Although this case series includes practical examples of the application of MGH and presents preliminary results, some considerations should be made. Ideally, swab tests should have been taken to identify the exact pathogen in the wounds and to later confirm the absence of any microbes. However, due to financial reasons and the acute nature of the wound, the swab tests were not performed. Moreover, the diagnosis of infection was based on the clinical presence of local signs of infection, such as exudate, necrosis, malodor, and erythema [29]. Nonetheless, MGH successfully resolved any signs of infection, except for one patient who received antibiotics for an increased risk of systemic infection following a dog bite injury. Moreover, since there is a lack of comparison, the exact wound-healing effects could not be validated. However, the positive outcome of MGH on wound healing has been demonstrated by several systematic reviews and large, controlled trials [35,36,41]. Additionally, we didn’t use objective measurements to evaluate the healing progress, such as wound size and pain level. Instead of that, the wound-healing process was monitored through clinical evaluation of tissue viability, infection resolution, wound size reduction, appearance of healthy granulation and epithelial tissue, and using photographic documentation. Furthermore, case series are considered low-level evidence but provide practical examples that can serve as a basis for future comparative studies. These comparative studies could, for example, examine the effectiveness of MGH compared to other antimicrobials in TSI, focusing on infection and wound healing.
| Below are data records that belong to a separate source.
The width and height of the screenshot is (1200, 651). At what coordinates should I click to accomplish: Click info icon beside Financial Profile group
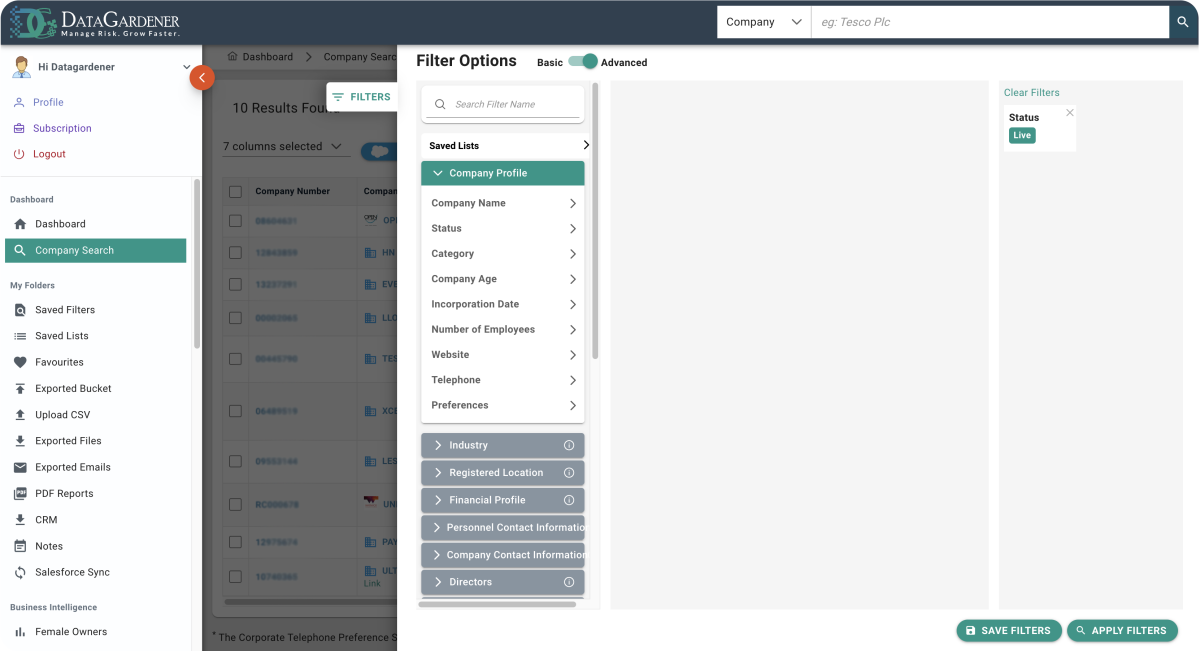pyautogui.click(x=569, y=500)
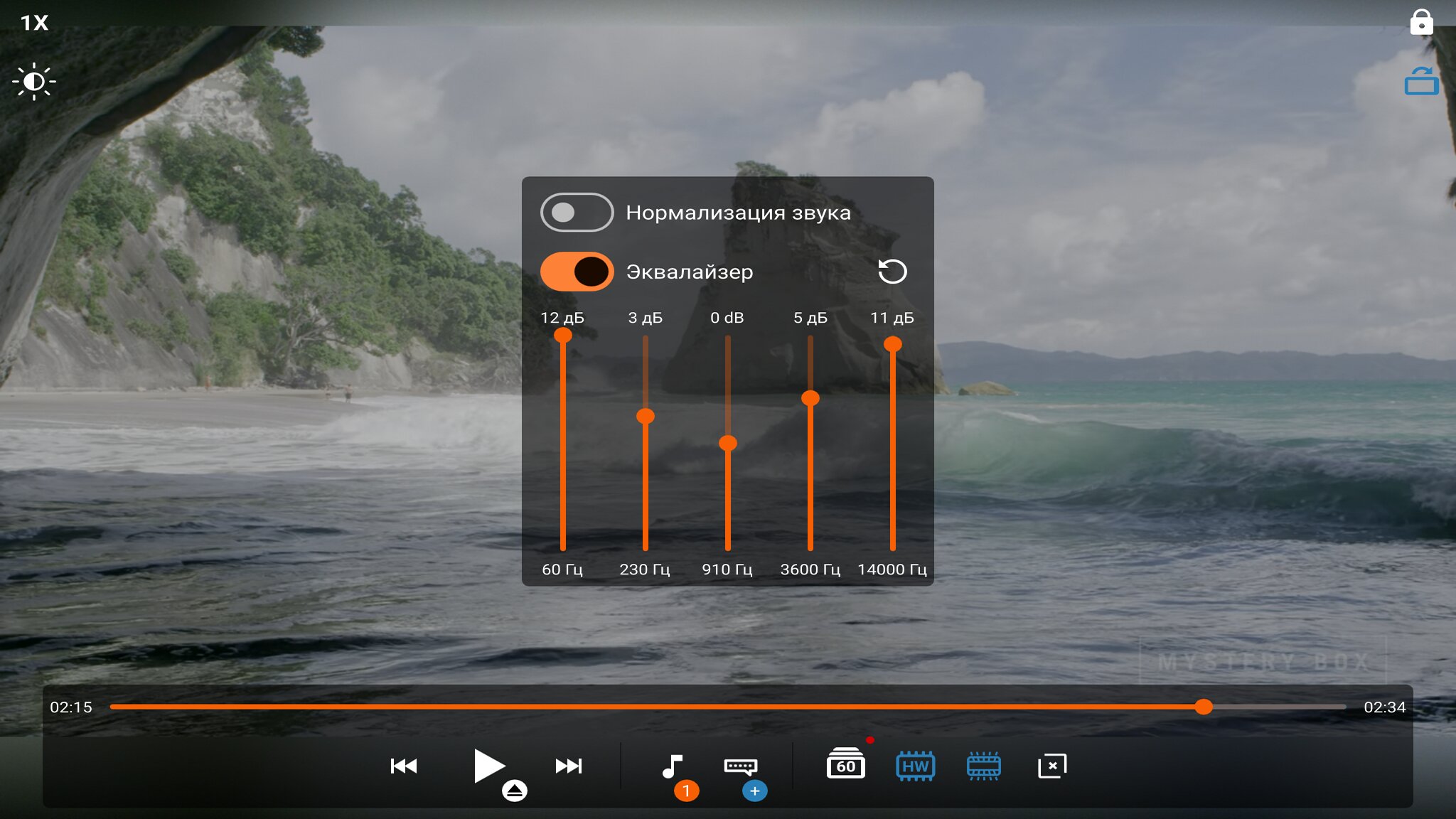Click the 14000 Гц band slider
This screenshot has height=819, width=1456.
pyautogui.click(x=893, y=346)
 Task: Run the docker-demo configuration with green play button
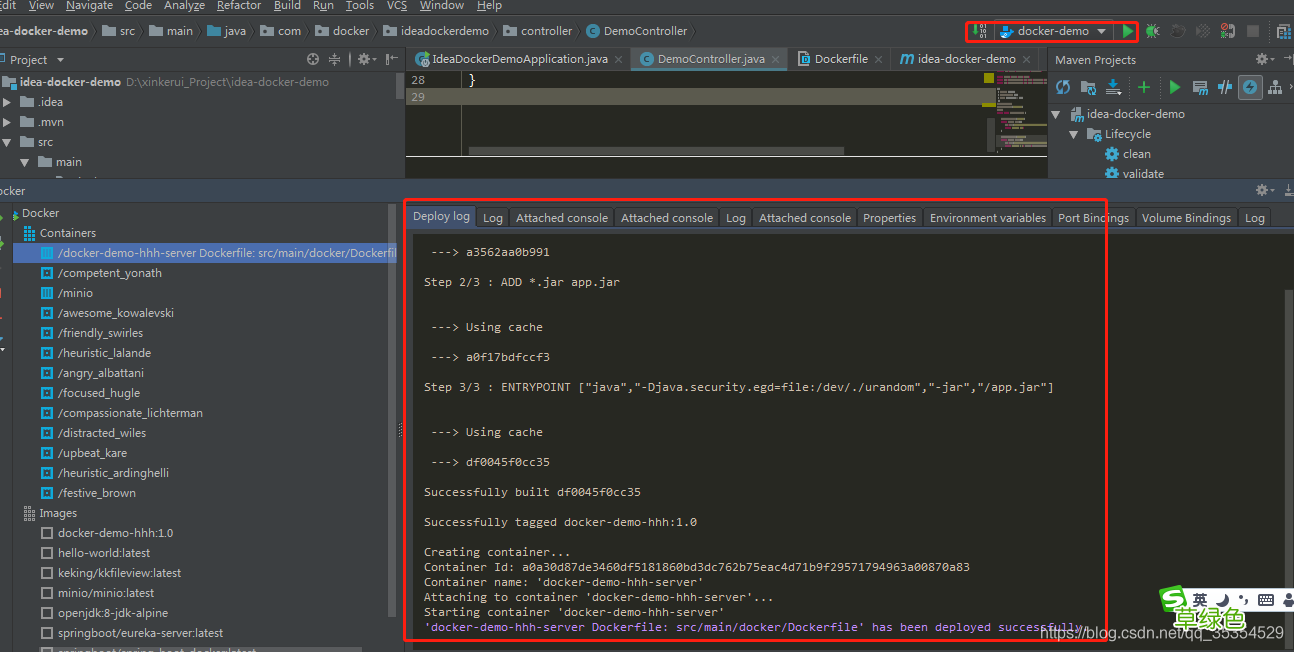[x=1126, y=31]
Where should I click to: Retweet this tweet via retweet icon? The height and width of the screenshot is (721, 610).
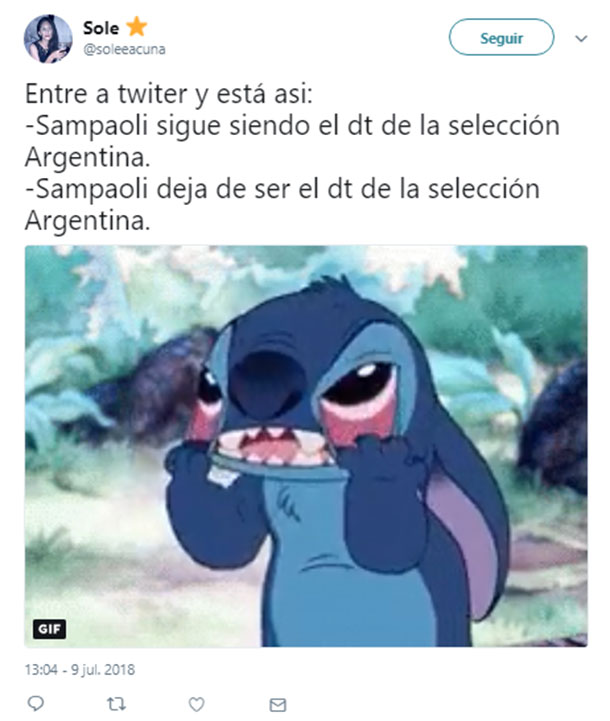(x=116, y=704)
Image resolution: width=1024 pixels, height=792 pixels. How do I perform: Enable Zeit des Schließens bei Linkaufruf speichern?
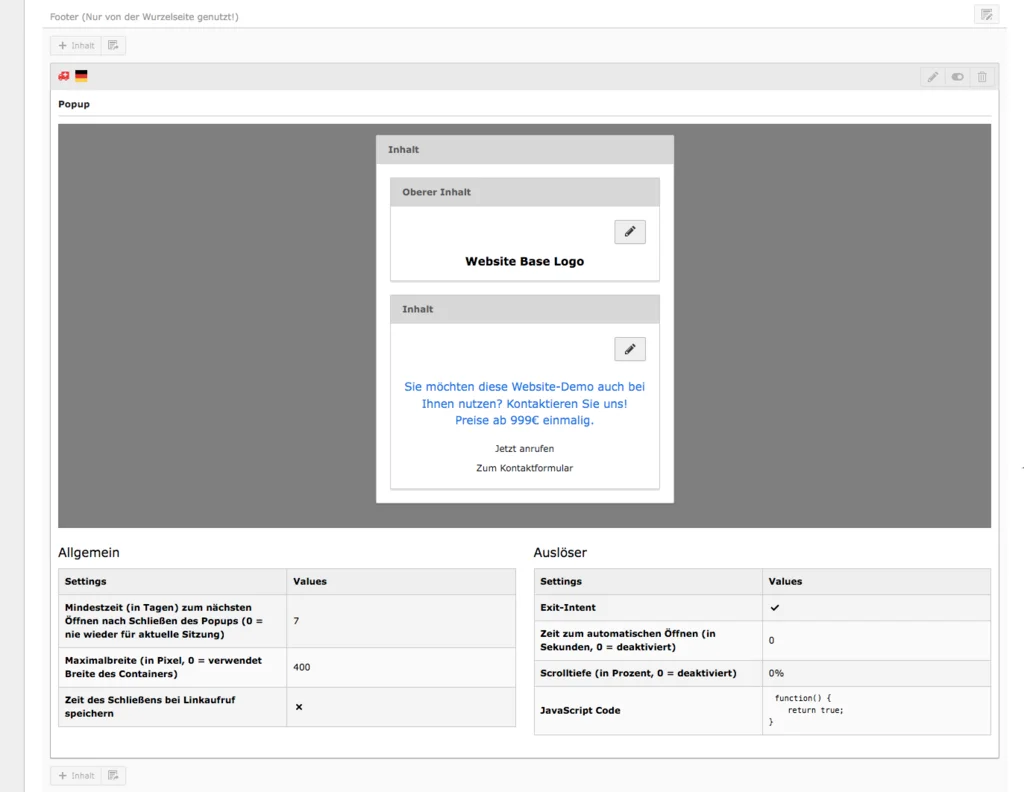click(x=298, y=707)

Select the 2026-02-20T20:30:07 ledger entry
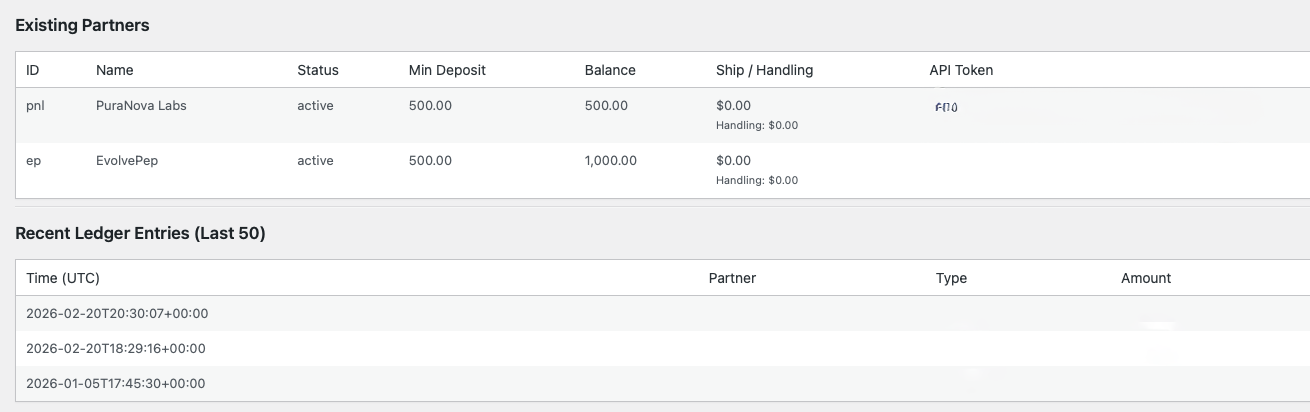click(117, 314)
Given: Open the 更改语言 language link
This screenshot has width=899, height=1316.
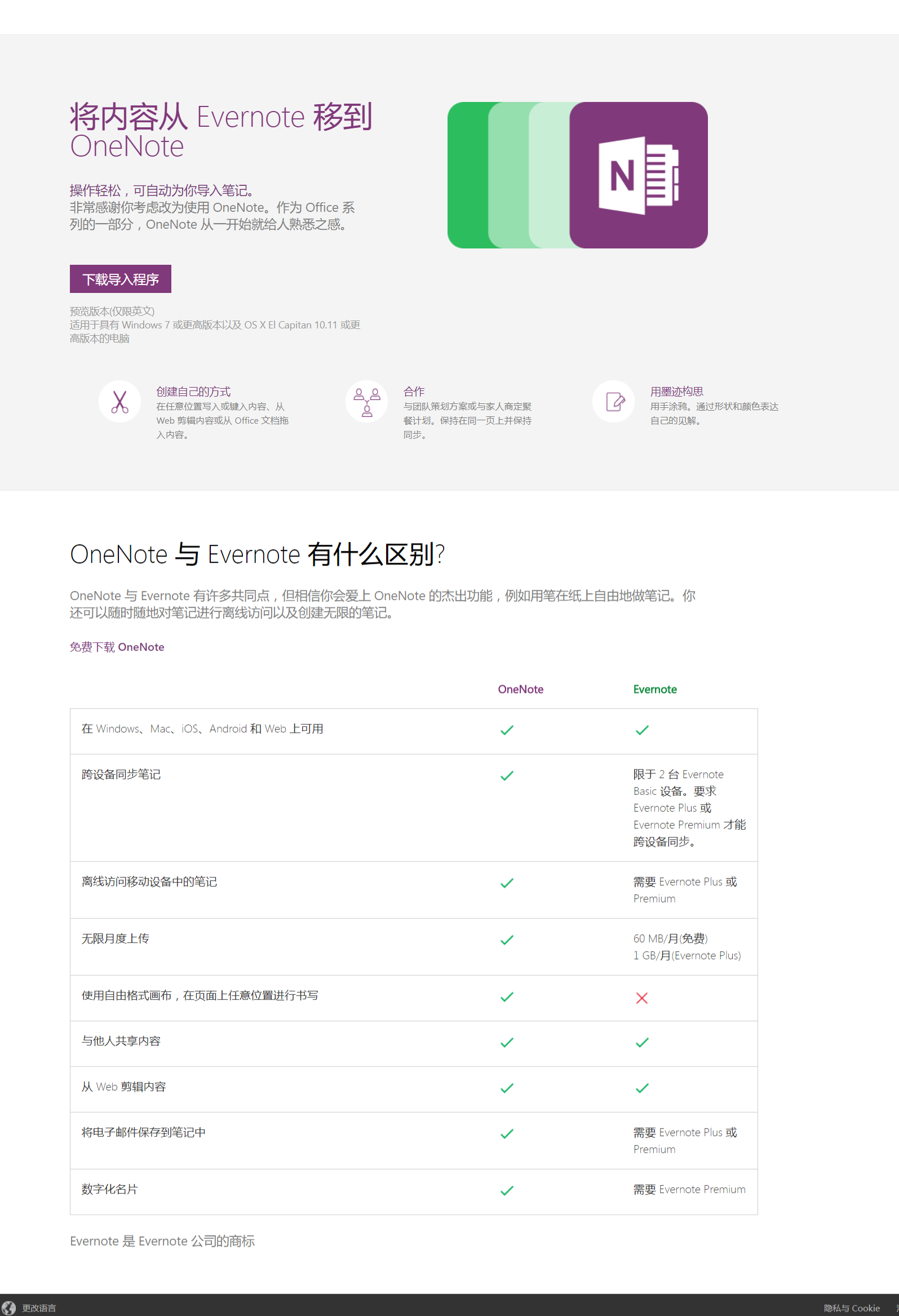Looking at the screenshot, I should point(39,1308).
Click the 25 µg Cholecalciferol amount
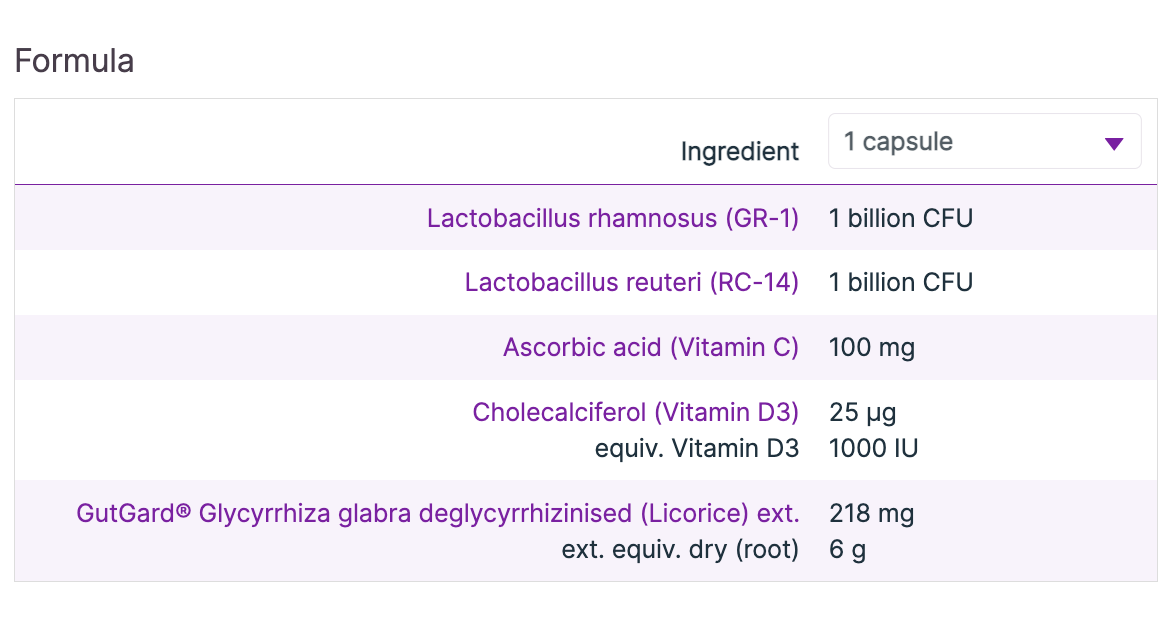This screenshot has height=630, width=1170. click(x=862, y=412)
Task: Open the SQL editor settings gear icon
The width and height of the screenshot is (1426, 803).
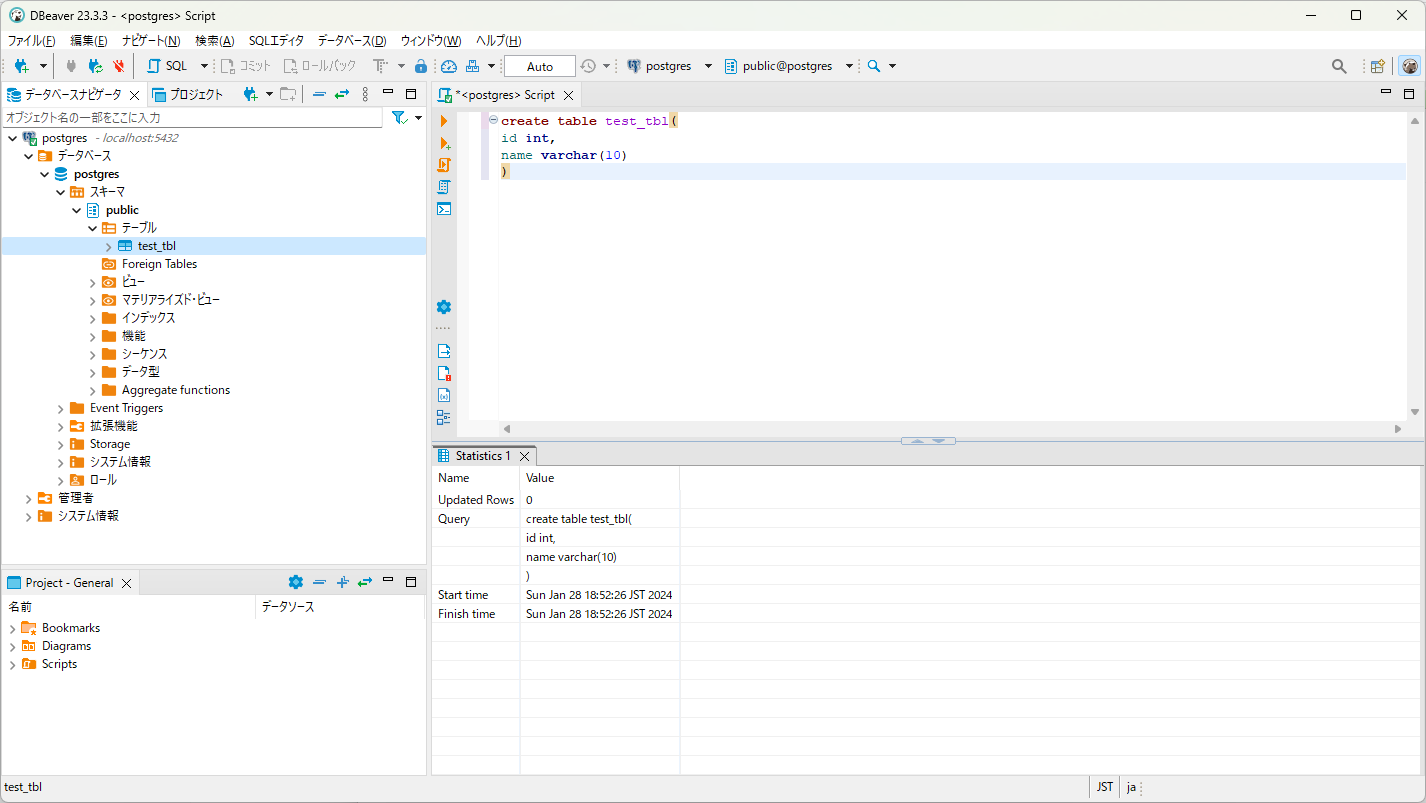Action: point(443,306)
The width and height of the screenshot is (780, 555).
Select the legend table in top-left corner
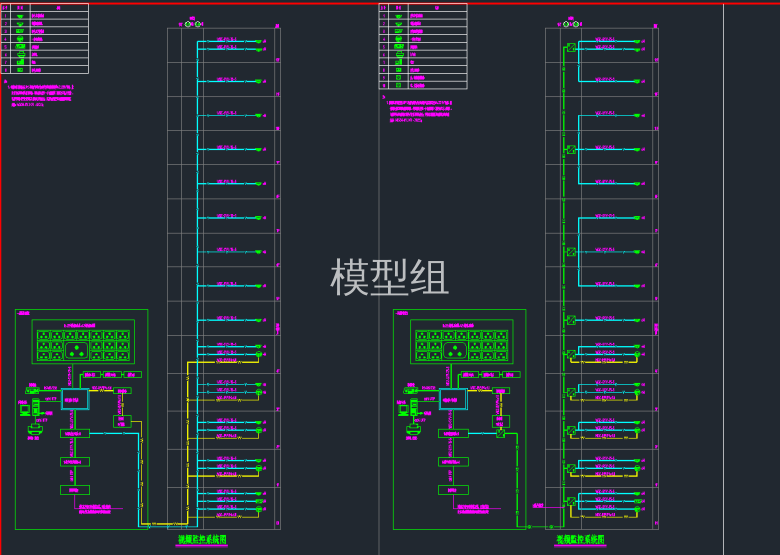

Consequently, larger prospective and comparative studies with longer follow-up period are needed to assess the benefits of using MGH products in daily wound management, and specifically in elderly patients in a home-care setting.
Conclusions
In our case series, supplemented MGH-based wound care products were used to treat TSI of various etiologies successfully in older adults at home. Treatment led to swift infection control and wound closure without any complications due to treatment. Moreover, MGH was easy to use, cost-effective, and improved the patient’s quality of life. MGH can thus be used safely as an alternative or complementary to the standard methods for the treatment of TSI in older adults.